## Assignment:
Would you transcribe the records below from the line with "279x292 pixels. How" to the line with "Given: Click the", ends included, exactly and with nothing more, leaving the pictures out?

(Pixel coordinate grounding data)
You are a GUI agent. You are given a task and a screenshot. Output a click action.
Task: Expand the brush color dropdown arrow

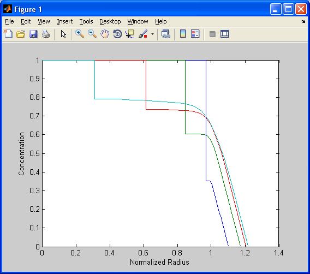coord(152,34)
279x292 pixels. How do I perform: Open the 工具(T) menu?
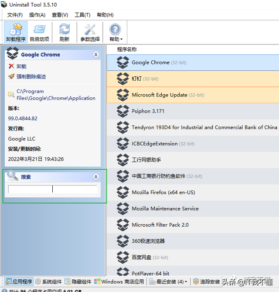[82, 15]
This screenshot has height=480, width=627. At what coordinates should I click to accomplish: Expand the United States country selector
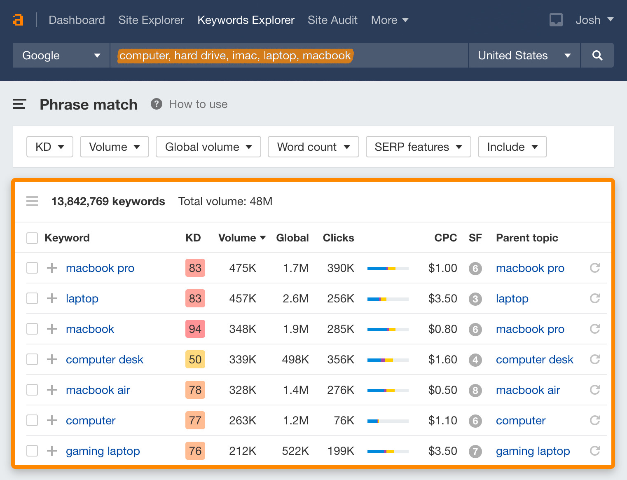click(x=524, y=55)
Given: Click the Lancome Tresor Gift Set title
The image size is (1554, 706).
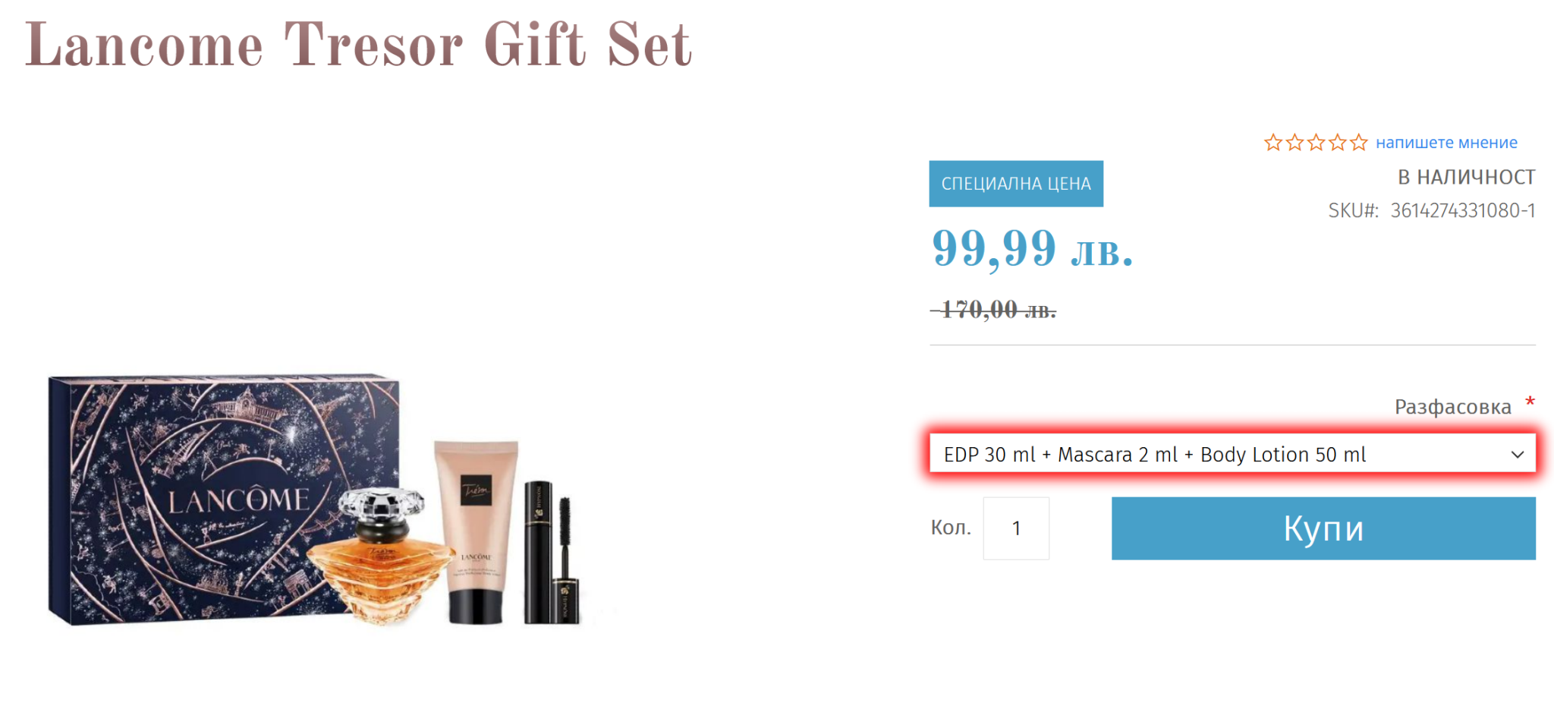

## Task output:
279x292 pixels. How do I perform: Open the 工具(T) menu?
[82, 15]
This screenshot has height=480, width=627. At what coordinates should I click to accomplish: Expand the United States country selector
click(x=524, y=55)
Given: Click the Lancome Tresor Gift Set title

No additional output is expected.